The proportion of the population with access to electricity in Botswana is steadily increasing.
An assessment of the percentage of people with access to electricity in Botswana shows that the country is doing well above the sub-Saharan Africa average, steadily increasing over the last few decades.
In 2000, around 22% of Botswana’s population had access; this has increased to 39.9% in 2005, 45.4% in 2010, and 53.1% in 2015 to 64.85% in 2020.
Access to energy is considered to be essential to strengthening economies and food production. However, the International Energy Agency (IEA) says the Covid-19 pandemic might dent gains countries have made to alleviate energy poverty and expand access.
“Shifting government priorities, supply-chain disruptions and social distancing measures have slowed access programmes and hindered activities in the decentralised energy access area,” says the IEA adding that mobilising development finance institutions and donors is critical to ensuring that energy access progress continues.
Sustainable Development Goal (SDG) 7 is one of 17 Sustainable Development Goals established by the United Nations General Assembly in 2015 which aims to “ensure access to affordable, reliable, sustainable and modern energy for all”.
While there is no universal definition of what ‘access to electricity’ means, the IEA definition entails more than just the delivery of electricity to the household.

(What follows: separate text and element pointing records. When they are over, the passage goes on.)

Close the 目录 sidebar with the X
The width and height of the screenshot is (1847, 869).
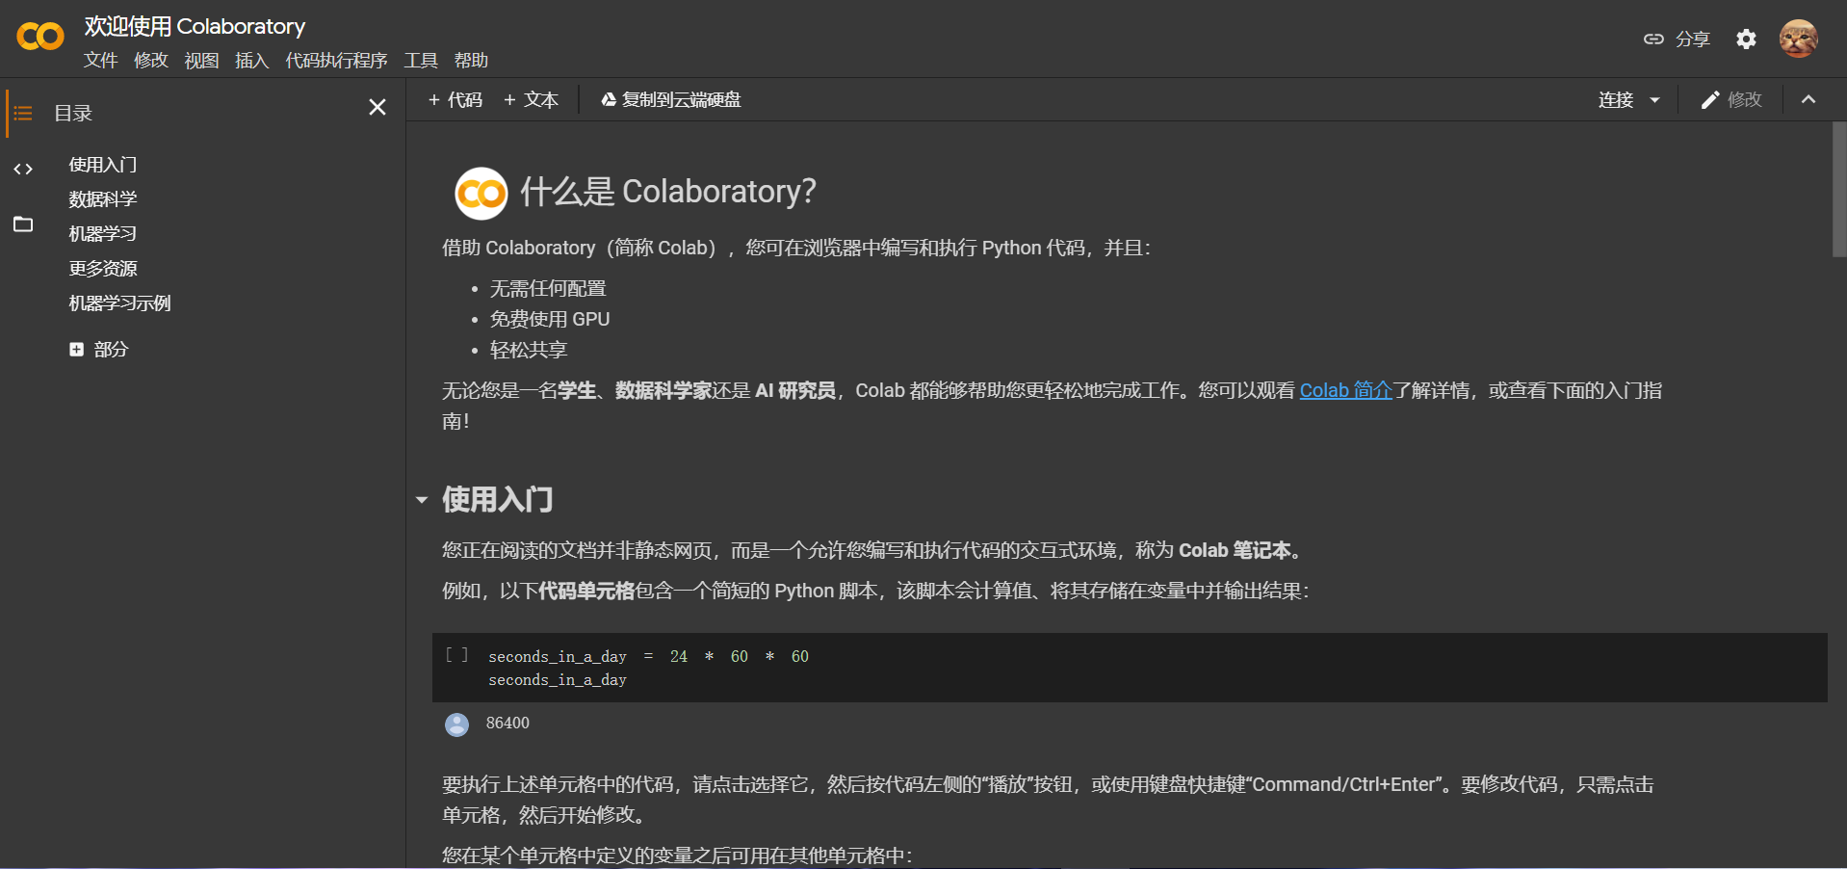(x=377, y=107)
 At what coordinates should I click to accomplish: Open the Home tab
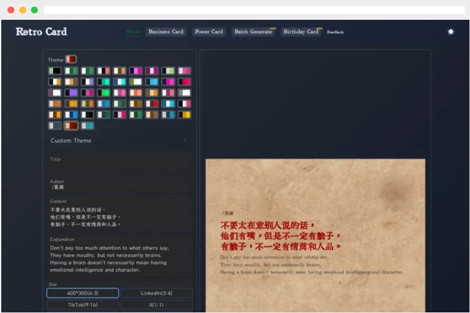[133, 32]
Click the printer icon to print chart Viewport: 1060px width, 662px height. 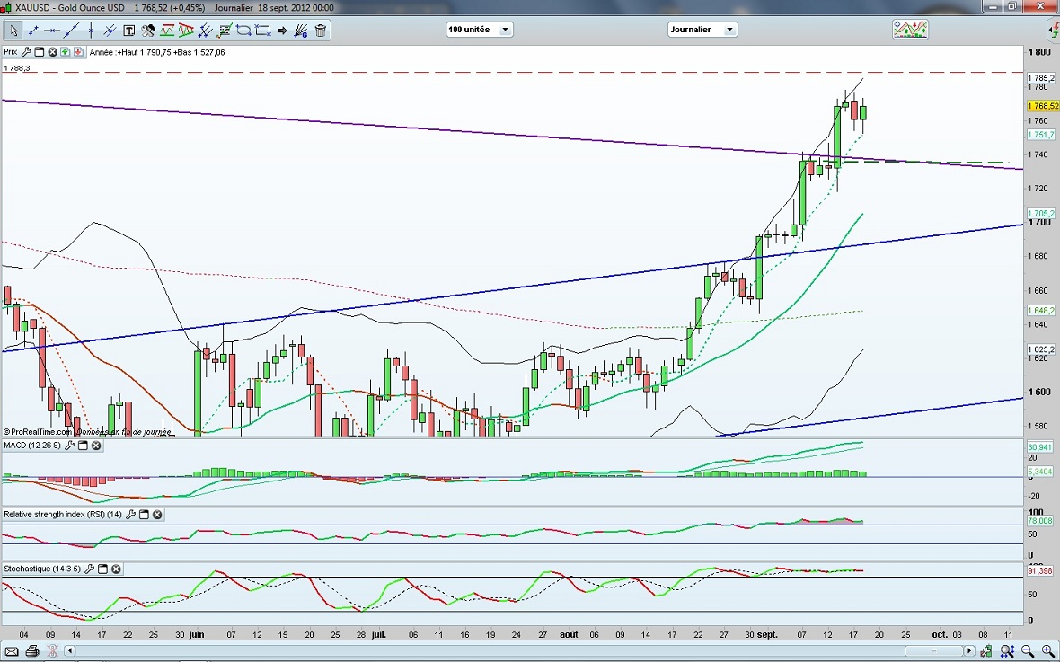click(x=32, y=650)
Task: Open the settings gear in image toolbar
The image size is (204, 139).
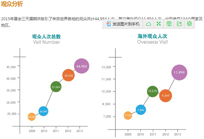Action: click(x=189, y=24)
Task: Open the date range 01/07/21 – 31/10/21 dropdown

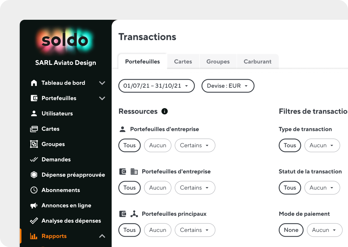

It also requires households to meet a specified minimum level of electricity, which is set based on whether the household is rural or urban, and which increases with time. For rural households, this minimum threshold is 250 kilowatt-hours (kWh) per year and for an urban household it is 500 kWh per year.
Statistics show that 67% of the developing world still goes without household electricity. Sustainable Energy for All (SEforALL) research shows that investment for better electricity access falls far short of the spending needed to deliver universal access by 2030.